Flying the BLADE—Airbus’ Flight Lab A340
Earlier today, the Airbus’ A340 “BLADE” test demonstrator aircraft conducted its first flight for the Clean Sky “Blade” project. Sponsored by the European Union, the the project is examining the commercial feasibility of using a laminar wing. For the Breakthrough Laminar Aircraft Demonstrator in Europe, Airbus is once again putting A340 MSN 001 into service.
How to Track the BLADE
Follow A340 MSN 001 with registration F-WWAI. The aircraft is expected to conduct 150 hours of flight tests as part of the BLADE program.
The BLADE’s First Flight
The aircraft, now dubbed ‘Flight Lab’, is the first test aircraft in the world combining a transonic laminar wing profile with a standard aircraft internal primary structure. The goal of the tests are to bring a 50% reduction of wing friction and through that reduction in friction a decrease in CO2 emissions of up to five percent.
Speaking of today’s first flight, Airbus Flight-Test Engineer, Philippe Seve said, “We began by opening the flight envelope to check that the aircraft was handling correctly. We achieved our objective to fly at the design Mach number, at a reasonable altitude and check everything was fine. We also checked that the FTI was working as expected, to identify further fine-tuning for the next flights.”

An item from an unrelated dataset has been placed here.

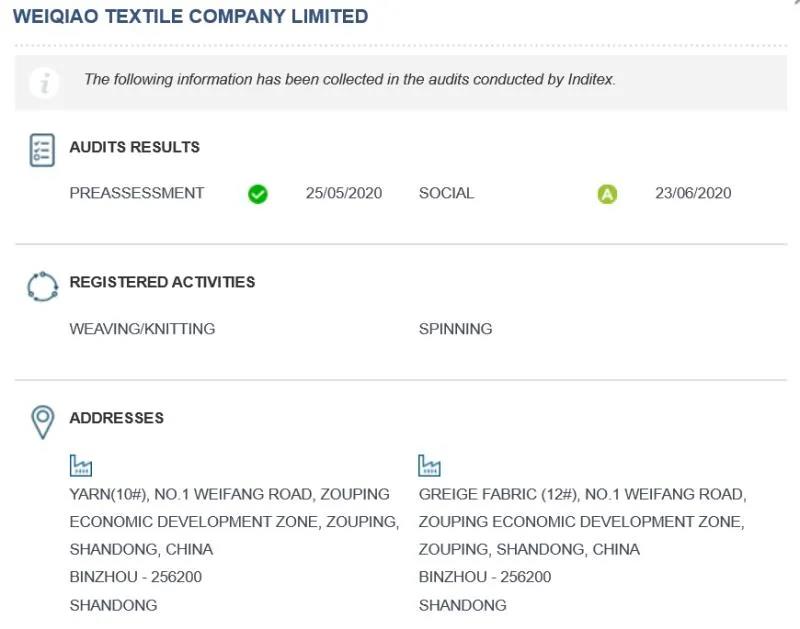The width and height of the screenshot is (800, 629).
Task: Click the social audit date 23/06/2020
Action: 693,193
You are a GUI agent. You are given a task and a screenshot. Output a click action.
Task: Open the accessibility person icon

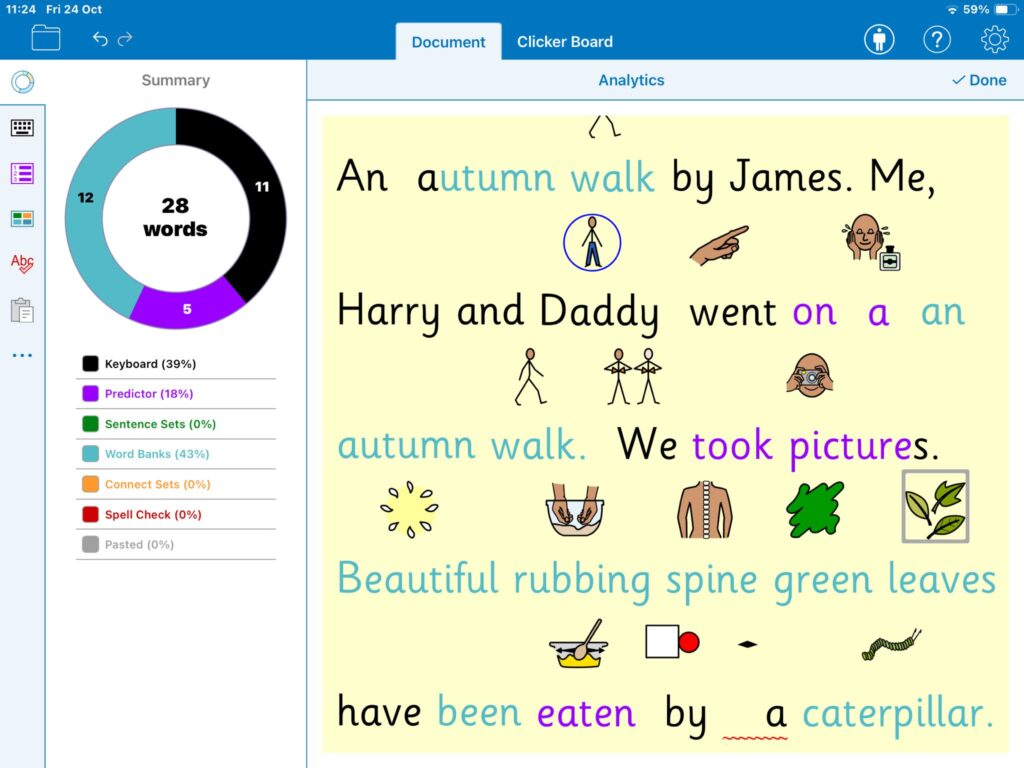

Over 16 months of work at Tarbes, the aircraft was fitted with two representative transonic laminar outer-wings and a host of test instrumentation inside the fuselage. Airbus has also installed hundreds of sensors on the wing to measure the waviness of the surface. These instruments will help engineers determine ithe waviness’ influence on the laminarity. Airbus has also installed infrared cameras on the fin pod of the A340 to measure wing temperature.
Other Use as a Testbed
Among other missions A340 MSN 001 has performed, the aircraft served as a flying test bed for the Rolls Royce Trent 900 engine, which powers the A380.